Collected data entries:
- - - -
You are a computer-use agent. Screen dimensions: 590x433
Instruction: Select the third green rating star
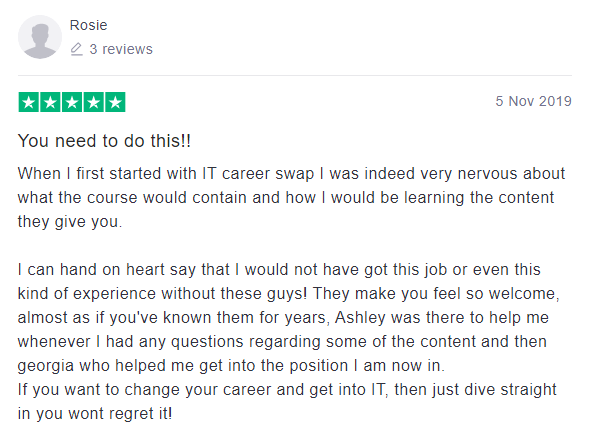click(x=72, y=102)
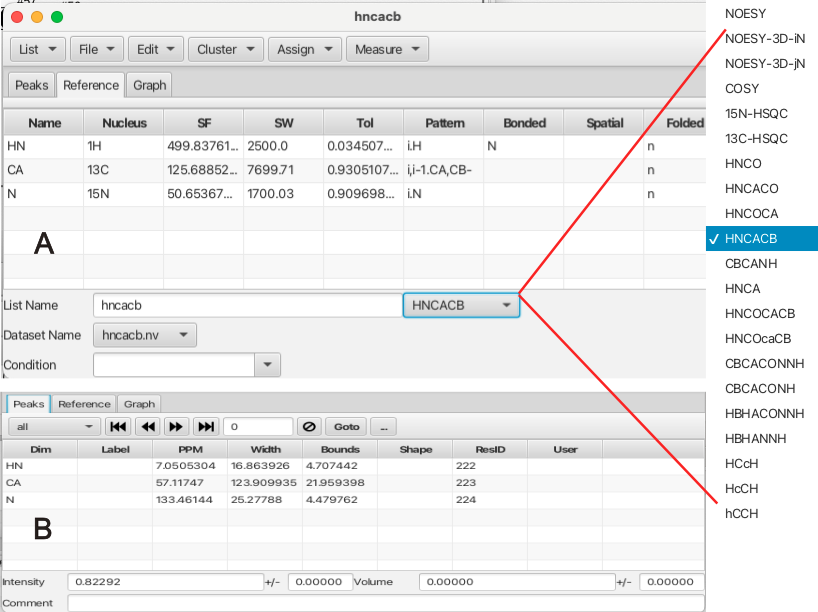This screenshot has width=818, height=612.
Task: Open the Measure menu button
Action: tap(386, 49)
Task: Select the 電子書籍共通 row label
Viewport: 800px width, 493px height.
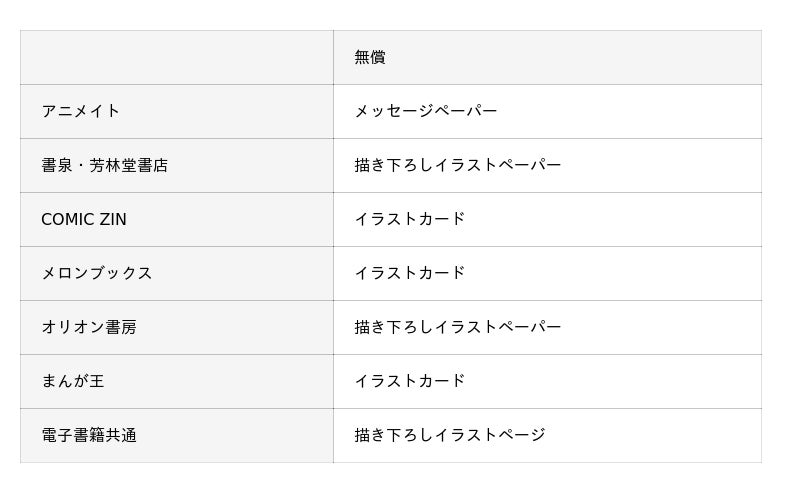Action: click(x=89, y=436)
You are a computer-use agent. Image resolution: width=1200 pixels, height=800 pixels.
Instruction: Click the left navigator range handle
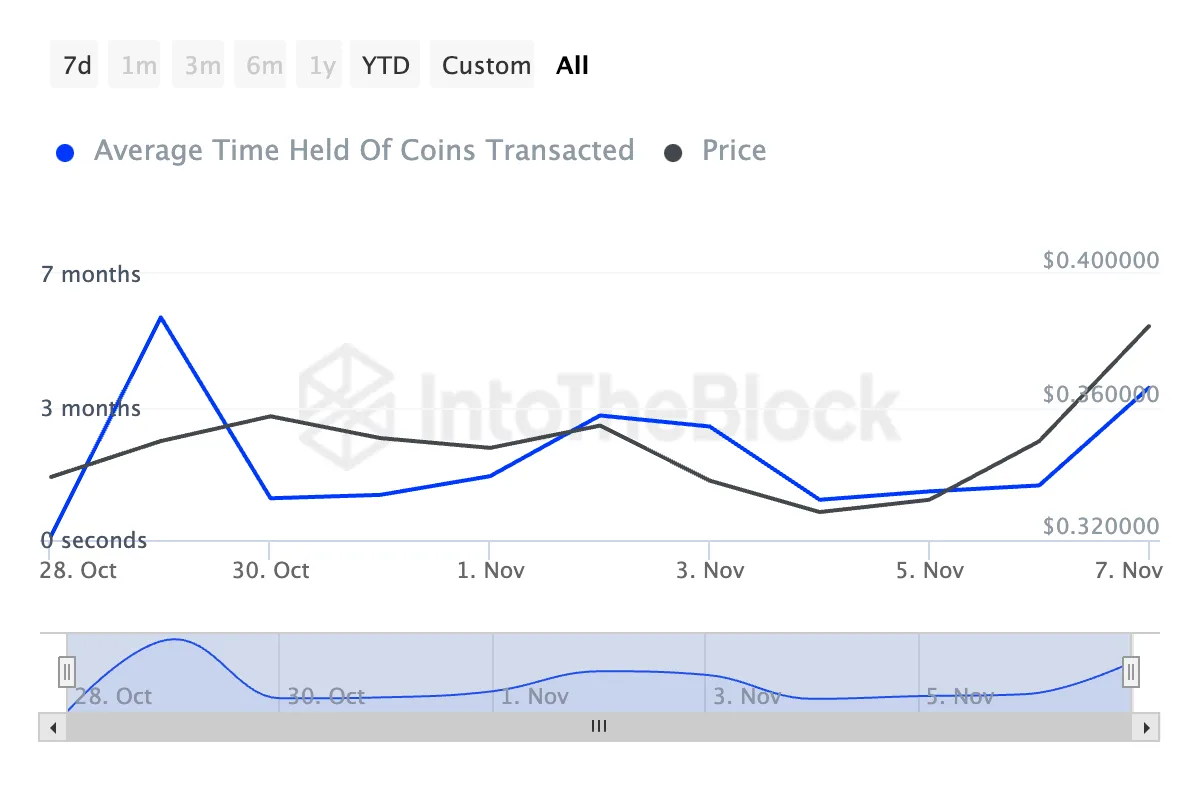(67, 671)
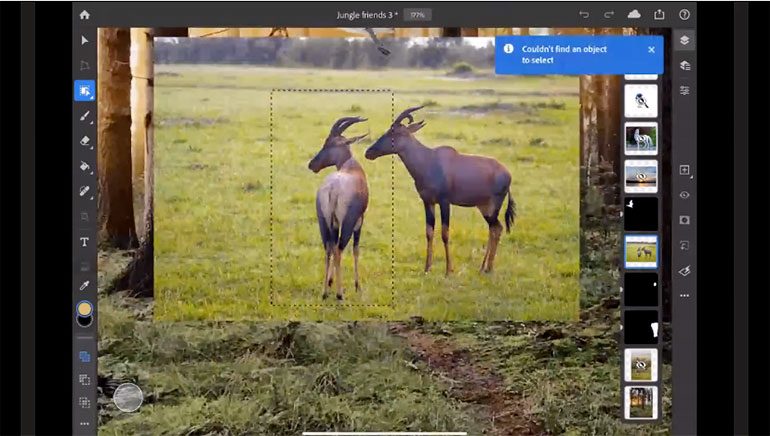Choose the Type tool

(85, 242)
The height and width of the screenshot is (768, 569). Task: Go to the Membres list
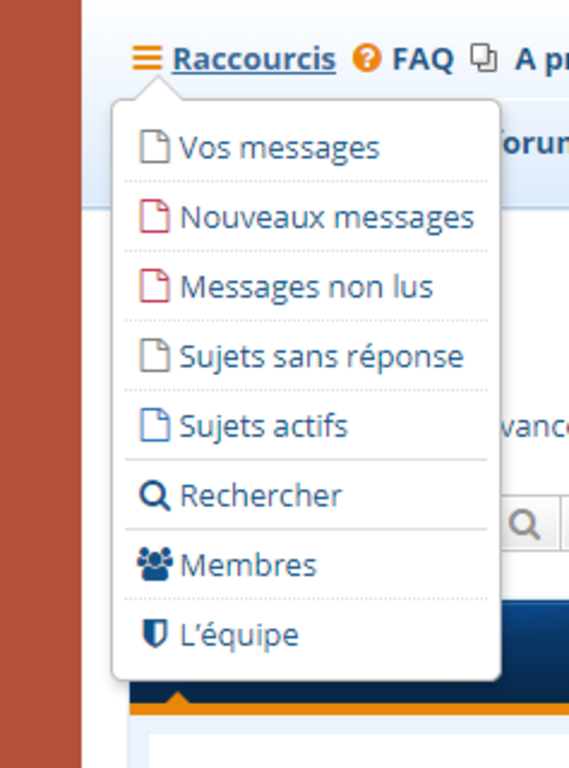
- - - -
WHAT NEEDS TO BE DONE »
The line with "Instruction: Select the" and each line after it, through the final line of the data, are to be duplicated exactly, with pictures left out and nothing more included.

REPLY TO THE EXERCISE »
Instruction: Select the third green rating star
click(x=72, y=102)
This screenshot has width=818, height=612.
Task: Open the Measure menu button
Action: tap(386, 49)
Task: Select the 電子書籍共通 row label
Viewport: 800px width, 493px height.
Action: click(x=89, y=436)
You are a computer-use agent. Image resolution: width=1200 pixels, height=800 pixels.
Instruction: Click the left navigator range handle
(67, 671)
Choose the Type tool

(85, 242)
The height and width of the screenshot is (768, 569). Task: Go to the Membres list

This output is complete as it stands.